Blind-overwrite contract (from module docstring, run_predict.py:13–14):
"Each call [to
write_walk_forward_outputs] OVERWRITES the destination; there is no read-merge-write accumulator."
Walk-forward bypass contract (from module docstring, run_predict.py:18–25):
"Walk-forward CV … deliberately does NOT route through
run_predict: it needs to accumulate K init_dates' worth of predictions per fold and write once."
Fold resolution priority (run_predict.py:86–98): production fold takes precedence over any season-year fold.

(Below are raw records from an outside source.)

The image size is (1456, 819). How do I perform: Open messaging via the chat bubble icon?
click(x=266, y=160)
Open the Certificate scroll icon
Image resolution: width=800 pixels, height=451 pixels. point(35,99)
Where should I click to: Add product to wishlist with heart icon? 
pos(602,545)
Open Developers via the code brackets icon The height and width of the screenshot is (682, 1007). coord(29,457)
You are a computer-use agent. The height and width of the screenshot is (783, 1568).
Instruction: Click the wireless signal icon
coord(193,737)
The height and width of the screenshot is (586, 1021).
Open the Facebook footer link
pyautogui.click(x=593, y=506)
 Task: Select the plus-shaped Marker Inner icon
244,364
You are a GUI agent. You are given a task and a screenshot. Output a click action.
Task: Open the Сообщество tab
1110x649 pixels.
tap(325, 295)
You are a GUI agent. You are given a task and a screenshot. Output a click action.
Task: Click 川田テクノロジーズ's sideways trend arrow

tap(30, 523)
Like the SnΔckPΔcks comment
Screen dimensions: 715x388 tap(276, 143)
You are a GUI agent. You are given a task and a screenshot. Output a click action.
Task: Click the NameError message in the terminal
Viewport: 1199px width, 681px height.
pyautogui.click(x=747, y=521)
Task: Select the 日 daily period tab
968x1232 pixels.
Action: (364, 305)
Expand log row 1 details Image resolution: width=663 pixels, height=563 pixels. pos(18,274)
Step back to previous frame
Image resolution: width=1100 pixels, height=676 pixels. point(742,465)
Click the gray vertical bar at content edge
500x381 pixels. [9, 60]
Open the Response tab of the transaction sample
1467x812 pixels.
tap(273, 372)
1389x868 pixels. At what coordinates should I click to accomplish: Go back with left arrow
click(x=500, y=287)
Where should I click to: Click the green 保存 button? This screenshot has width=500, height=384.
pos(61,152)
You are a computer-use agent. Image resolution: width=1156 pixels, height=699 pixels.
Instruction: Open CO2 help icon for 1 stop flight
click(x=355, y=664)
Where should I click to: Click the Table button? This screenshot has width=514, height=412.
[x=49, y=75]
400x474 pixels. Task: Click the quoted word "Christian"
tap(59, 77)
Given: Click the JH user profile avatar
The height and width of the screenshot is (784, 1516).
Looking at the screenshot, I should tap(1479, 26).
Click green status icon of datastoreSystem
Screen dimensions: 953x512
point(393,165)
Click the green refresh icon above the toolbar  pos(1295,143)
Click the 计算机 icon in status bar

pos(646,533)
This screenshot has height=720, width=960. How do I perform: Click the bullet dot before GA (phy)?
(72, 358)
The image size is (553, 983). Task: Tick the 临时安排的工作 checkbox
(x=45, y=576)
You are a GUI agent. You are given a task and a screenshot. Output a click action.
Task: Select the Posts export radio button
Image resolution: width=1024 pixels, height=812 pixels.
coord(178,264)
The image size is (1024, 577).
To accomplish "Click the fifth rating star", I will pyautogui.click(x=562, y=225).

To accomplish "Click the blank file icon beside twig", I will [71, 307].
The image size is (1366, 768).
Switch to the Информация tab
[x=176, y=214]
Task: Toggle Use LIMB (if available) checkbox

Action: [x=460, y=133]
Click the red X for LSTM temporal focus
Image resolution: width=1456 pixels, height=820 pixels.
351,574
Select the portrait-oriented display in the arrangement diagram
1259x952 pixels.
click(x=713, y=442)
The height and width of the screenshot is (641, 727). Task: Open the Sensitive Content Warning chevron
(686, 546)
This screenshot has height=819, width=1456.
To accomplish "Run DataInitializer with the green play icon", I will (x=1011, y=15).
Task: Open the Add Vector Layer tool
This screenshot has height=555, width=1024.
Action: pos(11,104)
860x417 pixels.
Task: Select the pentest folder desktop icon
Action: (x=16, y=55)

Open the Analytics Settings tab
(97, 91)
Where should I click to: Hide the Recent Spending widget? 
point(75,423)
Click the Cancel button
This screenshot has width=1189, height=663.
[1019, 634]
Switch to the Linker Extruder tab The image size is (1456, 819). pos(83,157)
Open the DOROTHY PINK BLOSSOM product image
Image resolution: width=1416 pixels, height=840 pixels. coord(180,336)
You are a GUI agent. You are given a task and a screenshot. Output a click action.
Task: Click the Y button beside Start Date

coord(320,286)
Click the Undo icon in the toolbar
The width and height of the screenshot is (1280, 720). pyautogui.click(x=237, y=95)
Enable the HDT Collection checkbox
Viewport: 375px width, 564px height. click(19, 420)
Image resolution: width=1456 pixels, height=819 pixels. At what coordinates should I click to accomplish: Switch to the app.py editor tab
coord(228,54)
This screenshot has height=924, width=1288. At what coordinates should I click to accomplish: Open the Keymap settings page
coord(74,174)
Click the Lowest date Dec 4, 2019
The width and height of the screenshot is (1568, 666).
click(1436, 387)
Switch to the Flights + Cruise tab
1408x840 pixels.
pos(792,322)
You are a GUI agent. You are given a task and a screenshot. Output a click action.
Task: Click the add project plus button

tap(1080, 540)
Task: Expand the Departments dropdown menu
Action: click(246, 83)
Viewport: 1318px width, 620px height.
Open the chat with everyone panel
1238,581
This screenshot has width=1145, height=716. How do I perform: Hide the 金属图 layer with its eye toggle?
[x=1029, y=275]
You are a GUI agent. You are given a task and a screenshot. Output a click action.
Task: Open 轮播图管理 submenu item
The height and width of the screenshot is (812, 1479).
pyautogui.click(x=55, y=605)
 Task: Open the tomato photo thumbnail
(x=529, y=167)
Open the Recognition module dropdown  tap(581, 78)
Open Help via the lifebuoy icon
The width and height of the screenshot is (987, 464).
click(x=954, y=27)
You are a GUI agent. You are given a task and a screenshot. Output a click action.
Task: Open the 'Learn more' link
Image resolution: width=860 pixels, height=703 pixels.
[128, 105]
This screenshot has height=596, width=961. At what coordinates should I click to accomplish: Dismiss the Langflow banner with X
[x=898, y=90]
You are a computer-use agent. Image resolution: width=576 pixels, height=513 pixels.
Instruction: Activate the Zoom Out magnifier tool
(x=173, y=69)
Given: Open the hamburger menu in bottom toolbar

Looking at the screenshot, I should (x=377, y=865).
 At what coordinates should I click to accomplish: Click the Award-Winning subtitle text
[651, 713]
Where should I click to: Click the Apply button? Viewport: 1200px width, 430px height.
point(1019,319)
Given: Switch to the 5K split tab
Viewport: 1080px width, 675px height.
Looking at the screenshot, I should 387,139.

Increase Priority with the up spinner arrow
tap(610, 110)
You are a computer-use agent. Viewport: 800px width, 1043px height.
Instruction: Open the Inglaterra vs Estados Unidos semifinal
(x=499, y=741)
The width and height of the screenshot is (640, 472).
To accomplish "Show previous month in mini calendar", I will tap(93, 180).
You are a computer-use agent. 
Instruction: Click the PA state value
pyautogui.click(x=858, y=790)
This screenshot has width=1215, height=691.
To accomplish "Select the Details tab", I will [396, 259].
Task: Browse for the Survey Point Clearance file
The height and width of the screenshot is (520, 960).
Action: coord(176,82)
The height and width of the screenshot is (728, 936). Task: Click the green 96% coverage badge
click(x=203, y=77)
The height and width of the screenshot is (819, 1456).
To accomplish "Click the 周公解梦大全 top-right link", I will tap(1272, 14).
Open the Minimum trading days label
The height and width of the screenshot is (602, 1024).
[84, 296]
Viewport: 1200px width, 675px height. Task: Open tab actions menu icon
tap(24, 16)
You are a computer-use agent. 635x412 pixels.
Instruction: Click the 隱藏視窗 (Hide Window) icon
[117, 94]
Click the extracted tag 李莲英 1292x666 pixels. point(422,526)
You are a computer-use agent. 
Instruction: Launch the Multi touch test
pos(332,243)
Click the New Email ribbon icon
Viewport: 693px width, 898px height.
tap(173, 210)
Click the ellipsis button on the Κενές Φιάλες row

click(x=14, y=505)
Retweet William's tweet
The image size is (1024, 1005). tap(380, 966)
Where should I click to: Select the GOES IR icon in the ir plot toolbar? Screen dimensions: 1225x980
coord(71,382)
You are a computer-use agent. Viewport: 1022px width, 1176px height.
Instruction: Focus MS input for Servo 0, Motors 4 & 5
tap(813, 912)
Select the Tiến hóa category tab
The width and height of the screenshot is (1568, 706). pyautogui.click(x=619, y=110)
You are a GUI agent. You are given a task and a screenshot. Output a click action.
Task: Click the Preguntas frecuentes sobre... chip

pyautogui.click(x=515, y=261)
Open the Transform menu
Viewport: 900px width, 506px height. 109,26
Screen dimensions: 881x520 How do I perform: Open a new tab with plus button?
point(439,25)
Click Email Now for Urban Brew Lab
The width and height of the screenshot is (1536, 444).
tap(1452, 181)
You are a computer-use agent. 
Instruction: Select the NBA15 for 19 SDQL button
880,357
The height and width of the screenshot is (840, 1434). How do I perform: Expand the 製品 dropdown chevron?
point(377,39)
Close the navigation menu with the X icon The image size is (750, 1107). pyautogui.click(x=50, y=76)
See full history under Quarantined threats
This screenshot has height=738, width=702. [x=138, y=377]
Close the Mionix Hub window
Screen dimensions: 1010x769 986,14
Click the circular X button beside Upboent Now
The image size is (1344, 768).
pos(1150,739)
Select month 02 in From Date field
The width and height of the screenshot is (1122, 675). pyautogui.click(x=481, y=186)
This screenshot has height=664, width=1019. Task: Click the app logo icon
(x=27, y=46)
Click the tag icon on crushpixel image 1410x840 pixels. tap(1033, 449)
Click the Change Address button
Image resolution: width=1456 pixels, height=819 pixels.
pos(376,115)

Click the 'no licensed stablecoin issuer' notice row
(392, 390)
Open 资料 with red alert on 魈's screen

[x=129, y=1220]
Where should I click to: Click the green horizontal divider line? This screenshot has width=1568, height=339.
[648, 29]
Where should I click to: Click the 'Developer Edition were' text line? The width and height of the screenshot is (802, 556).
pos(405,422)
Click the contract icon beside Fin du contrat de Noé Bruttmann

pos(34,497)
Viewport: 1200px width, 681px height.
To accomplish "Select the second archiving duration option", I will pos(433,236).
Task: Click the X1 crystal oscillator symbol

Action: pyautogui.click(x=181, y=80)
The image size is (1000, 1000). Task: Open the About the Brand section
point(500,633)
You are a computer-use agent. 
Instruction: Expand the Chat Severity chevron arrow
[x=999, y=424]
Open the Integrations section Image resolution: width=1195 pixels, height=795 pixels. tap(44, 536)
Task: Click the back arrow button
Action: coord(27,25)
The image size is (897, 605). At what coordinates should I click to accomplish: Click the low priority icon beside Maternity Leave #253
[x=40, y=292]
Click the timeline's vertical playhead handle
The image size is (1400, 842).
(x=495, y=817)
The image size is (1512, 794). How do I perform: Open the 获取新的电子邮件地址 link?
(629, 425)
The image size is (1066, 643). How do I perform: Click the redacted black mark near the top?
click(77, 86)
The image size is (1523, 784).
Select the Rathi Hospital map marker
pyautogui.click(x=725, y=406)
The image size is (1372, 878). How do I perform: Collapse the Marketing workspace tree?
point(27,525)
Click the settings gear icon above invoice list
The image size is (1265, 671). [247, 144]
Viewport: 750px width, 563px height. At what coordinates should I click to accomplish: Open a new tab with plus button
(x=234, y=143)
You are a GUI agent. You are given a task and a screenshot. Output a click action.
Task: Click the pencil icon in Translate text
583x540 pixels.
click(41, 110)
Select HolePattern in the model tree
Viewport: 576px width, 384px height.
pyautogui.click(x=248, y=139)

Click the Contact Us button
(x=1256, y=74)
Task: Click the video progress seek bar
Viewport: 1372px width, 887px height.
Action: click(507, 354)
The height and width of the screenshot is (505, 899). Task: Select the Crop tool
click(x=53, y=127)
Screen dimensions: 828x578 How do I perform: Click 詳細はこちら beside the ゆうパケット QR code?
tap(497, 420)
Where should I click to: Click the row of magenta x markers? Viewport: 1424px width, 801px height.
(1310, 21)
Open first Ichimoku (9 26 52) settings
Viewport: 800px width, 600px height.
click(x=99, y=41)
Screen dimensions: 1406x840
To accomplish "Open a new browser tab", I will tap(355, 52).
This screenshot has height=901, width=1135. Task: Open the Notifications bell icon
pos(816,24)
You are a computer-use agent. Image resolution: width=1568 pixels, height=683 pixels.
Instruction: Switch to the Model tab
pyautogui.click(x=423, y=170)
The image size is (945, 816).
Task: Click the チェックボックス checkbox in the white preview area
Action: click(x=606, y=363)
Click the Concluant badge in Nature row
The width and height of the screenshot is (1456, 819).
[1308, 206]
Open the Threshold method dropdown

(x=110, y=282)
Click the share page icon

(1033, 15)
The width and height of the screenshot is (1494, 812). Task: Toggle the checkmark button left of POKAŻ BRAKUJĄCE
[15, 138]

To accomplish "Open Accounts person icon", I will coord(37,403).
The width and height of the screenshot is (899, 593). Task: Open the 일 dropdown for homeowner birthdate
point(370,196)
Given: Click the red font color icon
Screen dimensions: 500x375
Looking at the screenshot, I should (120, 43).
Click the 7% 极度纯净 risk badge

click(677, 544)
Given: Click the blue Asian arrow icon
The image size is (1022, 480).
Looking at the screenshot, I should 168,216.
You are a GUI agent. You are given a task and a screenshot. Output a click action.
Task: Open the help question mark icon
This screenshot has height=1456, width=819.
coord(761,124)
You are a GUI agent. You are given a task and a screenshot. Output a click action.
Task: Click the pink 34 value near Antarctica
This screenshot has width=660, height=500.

This means after run fit-production, the production model is used for all subsequent cli predict and forecast calls regardless of season_year.
DESIGN.md Clause 34 (artefact contract, verbatim):
"PREDICT →
preds/{experiment_key}/{label}/walk_forward_preds.parquet."
DESIGN.md Clause 29 (Polars path, verbatim):
"WHEN passing a path to
polars.scan_parquet… the system SHALL convert viastr(path)."
Applied at run_predict.py:136: pl.scan_parquet(str(pred_parquet)).
Failure modes and recovery¶
| Symptom | Likely cause | Recovery |
|---|---|---|
FileNotFoundError: No model found under … tried 'production' and '{year}' |
FIT stage not run | Run cli run hindcast or cli run fit-production |
ValueError: No rows in pred.parquet for season_year=N, init_date=… |
Year not covered in feature parquet or init-date off-grid in forecast mode | Re-run features with feature_end_year raised; or check init_date format |
FileNotFoundError: No pred.parquet found at either … |
Neither forecast nor canonical parquet present | Run cli run features or cli run forecast-features |
walk_forward_preds.parquet has only one init-date after CV |
Walk-forward caller used run_predict (overwrite) instead of accumulator |
Walk-forward must use run.runner._predict_fold_rolling, not run_predict |
Negative or extreme sim_yield_kg_ha values |
inverse_transform retrend applied to uncorrected detrended values |
Check detrender and weather correction config |
Cross-references¶
- ExperimentConfig —
commodity.hindcast_init_dates,commodity.nearest_init_date,preds_dir - HindcastSlice —
load_detrender,load_model,load_feature_fill_values - ExperimentResult —
from_run_dir,load_included_geo_identifiers - Concept: walk-forward CV — accumulation semantics that bypass
run_predict - Pipeline: fit — upstream producer of all three artefacts consumed here
- Pipeline: postprocess — downstream consumer of
walk_forward_preds.parquet - Source: regression —
runtime.predict,apply_weather_correction_postprocess,inverse_transform - Source: detrend —
AbstractDetrend.transform,inverse_transform - Source: stages — full
run_predict.pysummary - Source: DESIGN.md — Clauses 29, 34; forecast isolation; walk-forward predict contract
PRs that materially changed this stage¶
- PR #369 (
f5399b96) — restructured forecast pred.parquet path fromforecast/{init_date}/toforecast/{season_year}/{init_date}/, fixing a skip-if-exists collision that caused_load_prediction_sliceto raiseValueErrorforseason_year=N+1. Changed routing check atrun_predict.py:204–213. - PR #345 (
tl/fix-path-issues) — switchedpl.scan_parquetto acceptstr(pred_parquet)instead ofCloudPathdirectly (DESIGN.md Clause 29); fixedAnyPath-based path resolution for S3 targets.